*Work item*
Each line from the one containing "Where should I click to: Maximize" to the final line of the listing below must be transcribed exactly; all others are left out.
* * * * *
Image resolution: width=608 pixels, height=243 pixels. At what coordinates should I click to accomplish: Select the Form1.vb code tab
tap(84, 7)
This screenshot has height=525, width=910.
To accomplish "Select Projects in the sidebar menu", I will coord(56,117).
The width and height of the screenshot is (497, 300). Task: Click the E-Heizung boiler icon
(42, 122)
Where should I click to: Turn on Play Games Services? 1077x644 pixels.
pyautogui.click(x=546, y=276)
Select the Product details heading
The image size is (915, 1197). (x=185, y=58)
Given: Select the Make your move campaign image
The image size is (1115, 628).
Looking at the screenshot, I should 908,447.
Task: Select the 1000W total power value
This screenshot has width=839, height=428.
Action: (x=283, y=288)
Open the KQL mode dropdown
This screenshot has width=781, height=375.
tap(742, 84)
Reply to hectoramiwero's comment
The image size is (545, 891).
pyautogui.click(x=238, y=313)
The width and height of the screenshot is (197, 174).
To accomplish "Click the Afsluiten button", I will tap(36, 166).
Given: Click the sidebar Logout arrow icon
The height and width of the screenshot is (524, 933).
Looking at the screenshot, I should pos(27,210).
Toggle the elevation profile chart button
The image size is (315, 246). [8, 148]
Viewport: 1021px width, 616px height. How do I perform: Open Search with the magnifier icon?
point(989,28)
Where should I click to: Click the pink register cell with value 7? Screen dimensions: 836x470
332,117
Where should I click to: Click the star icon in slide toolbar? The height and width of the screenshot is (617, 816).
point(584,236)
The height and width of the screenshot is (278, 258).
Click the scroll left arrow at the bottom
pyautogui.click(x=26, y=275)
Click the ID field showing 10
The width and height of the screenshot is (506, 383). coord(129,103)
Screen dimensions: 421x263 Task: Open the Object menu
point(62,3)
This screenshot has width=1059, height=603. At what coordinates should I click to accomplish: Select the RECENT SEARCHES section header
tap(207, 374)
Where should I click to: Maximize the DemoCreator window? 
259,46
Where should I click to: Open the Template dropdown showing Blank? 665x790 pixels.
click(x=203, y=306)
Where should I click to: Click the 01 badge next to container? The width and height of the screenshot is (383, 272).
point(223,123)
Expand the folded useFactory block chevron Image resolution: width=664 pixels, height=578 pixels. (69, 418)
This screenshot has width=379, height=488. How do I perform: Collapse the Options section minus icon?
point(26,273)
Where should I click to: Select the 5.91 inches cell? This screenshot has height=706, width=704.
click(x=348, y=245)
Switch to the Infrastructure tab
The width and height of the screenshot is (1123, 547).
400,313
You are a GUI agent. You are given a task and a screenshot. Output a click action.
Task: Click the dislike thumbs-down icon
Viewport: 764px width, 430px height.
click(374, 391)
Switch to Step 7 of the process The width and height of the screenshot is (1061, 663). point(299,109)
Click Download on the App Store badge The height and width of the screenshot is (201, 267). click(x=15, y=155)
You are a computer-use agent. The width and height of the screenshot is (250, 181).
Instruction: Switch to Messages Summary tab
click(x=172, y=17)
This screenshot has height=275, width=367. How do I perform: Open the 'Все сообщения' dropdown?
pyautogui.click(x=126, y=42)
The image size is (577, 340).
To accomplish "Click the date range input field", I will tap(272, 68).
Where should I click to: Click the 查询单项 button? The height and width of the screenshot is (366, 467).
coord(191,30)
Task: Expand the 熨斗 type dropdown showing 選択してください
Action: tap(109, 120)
* * * * *
*Solved exercise*
Where should I click to: Maximize the DemoCreator window? 
259,46
Where should I click to: Open the Template dropdown showing Blank? 665x790 pixels.
click(x=203, y=306)
Where should I click to: Click the 01 badge next to container? The width and height of the screenshot is (383, 272).
point(223,123)
Expand the folded useFactory block chevron Image resolution: width=664 pixels, height=578 pixels. (69, 418)
This screenshot has width=379, height=488. How do I perform: Collapse the Options section minus icon?
point(26,273)
Where should I click to: Select the 5.91 inches cell? This screenshot has height=706, width=704.
click(x=348, y=245)
Switch to the Infrastructure tab
The width and height of the screenshot is (1123, 547).
400,313
You are a GUI agent. You are given a task and a screenshot. Output a click action.
Task: Click the dislike thumbs-down icon
Viewport: 764px width, 430px height.
click(374, 391)
Switch to Step 7 of the process The width and height of the screenshot is (1061, 663). point(299,109)
Click Download on the App Store badge The height and width of the screenshot is (201, 267). click(x=15, y=155)
You are a computer-use agent. The width and height of the screenshot is (250, 181).
Instruction: Switch to Messages Summary tab
click(x=172, y=17)
This screenshot has height=275, width=367. How do I perform: Open the 'Все сообщения' dropdown?
pyautogui.click(x=126, y=42)
The image size is (577, 340).
To accomplish "Click the date range input field", I will tap(272, 68).
Where should I click to: Click the 查询单项 button? The height and width of the screenshot is (366, 467).
coord(191,30)
Task: Expand the 熨斗 type dropdown showing 選択してください
Action: tap(109, 120)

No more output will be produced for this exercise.